== Document excerpt ==

Thursday, January 6, 1977 Between 20 and 30 residents of the Neon area picketed the office of Highlands Water Company in Neon Monday and Tuesday to protest the “horrible and deplorable” service they say they and approximately 700 other customers are receiving from the firm. Along with Neon city officials the protesters are refusing to pay their December water bills and have asked the State Public Service Commission (PSC) to fine Fulton Smith, co-owner of the company, $1,000 a day until service is restored. The company’s service area, extending from McRoberts through Fleming and Neon as far as Seco, has been plagued with problems for the past two years.
. The Jenkins City Council voted Monday night to ask the federal Department of Housing and Urban Development (HUD) for a $5,000 grant to be used for improvements to the city’s water system.
. Letcher County Tax Commissioner Sam Clinton Webb said this week that he is “seriously considering” running for county judge in the May 24 Democratic primary election. Former County Judge Robert B. Collins and Wilson Hall, president of the Kentucky Respiratory Disease Association, are the only announced Democrat candidates for the post. Republican Estill Blair has not yet announced whether he will run for re-election.
Wednesday, January 7, 1987 Former attorney Lester H. Burns Jr. of Pulaski County has repaid $175,000 to Fleming-Neon physician Roscoe J. Acker. The money was delivered to Whitesburg attorney James Wood, who represents Acker in a civil lawsuit the doctor filed against Burns and others accused of profiting from $1.9 million robbed from Acker’s bedside safe in August, 1985. Meanwhile, Letcher County Commonwealth’s Attorney James Wiley Craft said the investigation into the robbery, which resulted in the death of Acker’s 23-yearold daughter, Tammy, is continuing at both the local and federal level.
. Former Jenkins Mayor James F. “Chum” Tackett announced this week that he will run for the office of Kentucky Secretary of State.
. Whitesburg defeated the Sheldon Clark Lady Cardinals 62-31 in the second game of the Lady ‘Jacket Invitational round robin tournament on December 30.
Wednesday, January 8, 1997 More than 60 “active” illegal dumps can be found on hillsides, up hollows, on the riverbanks and roadsides in Letcher County.
. At its January meeting the Jenkins City Council authorized Mayor Robert E. “Pud” Schubert to sign a contract with Royalty Construction Company of Jenkins to begin work on the $213,965 project to restore the old C&O Railroad Depot on Main Street.

===

Task directions: Summarize the news excerpt in two sentences.

== Data extract ==

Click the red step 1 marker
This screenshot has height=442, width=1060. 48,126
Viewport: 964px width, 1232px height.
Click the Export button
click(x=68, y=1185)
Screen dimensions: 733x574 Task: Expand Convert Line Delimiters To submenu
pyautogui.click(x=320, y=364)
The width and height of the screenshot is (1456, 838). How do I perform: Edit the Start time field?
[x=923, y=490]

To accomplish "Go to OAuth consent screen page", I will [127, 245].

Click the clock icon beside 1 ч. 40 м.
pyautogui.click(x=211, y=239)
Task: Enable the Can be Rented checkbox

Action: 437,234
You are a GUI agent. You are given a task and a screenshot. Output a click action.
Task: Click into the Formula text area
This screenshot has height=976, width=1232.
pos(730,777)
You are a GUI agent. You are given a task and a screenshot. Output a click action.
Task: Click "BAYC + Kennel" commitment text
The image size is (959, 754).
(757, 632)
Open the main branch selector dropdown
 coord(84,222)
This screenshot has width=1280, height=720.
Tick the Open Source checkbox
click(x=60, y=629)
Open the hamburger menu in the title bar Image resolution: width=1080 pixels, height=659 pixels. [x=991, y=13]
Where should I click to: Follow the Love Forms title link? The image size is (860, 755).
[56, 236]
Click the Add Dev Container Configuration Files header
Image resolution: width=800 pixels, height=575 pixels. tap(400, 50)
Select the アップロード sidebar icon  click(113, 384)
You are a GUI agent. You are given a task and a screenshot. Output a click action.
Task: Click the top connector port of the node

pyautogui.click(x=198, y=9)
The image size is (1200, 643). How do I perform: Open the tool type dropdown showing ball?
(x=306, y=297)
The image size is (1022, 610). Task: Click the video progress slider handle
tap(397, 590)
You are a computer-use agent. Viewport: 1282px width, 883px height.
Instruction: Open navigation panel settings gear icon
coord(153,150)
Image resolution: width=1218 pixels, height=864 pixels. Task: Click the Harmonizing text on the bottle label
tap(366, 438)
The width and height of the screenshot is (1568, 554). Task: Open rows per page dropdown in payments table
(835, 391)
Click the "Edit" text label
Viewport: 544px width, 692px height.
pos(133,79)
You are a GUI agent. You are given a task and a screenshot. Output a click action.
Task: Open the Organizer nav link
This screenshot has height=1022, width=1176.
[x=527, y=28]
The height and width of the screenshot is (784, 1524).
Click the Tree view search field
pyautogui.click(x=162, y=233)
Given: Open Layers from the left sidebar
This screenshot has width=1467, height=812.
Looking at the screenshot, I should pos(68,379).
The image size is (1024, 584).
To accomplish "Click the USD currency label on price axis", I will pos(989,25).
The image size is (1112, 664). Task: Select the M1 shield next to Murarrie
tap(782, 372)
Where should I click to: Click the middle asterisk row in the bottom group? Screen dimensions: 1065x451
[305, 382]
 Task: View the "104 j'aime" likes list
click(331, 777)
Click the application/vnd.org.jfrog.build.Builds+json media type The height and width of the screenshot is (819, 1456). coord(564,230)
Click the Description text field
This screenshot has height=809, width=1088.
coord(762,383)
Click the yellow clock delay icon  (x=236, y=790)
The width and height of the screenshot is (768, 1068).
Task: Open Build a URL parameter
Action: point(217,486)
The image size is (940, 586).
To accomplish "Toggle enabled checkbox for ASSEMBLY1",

===

Result: The excerpt collects short news items dated January 6, 1977; January 7, 1987; and January 8, 1997. They report Neon-area residents picketing Highlands Water Company over poor service, a $175,000 repayment to physician Roscoe J. Acker while the investigation into the robbery of his bedside safe continued, and more than 60 active illegal dumps in Letcher County.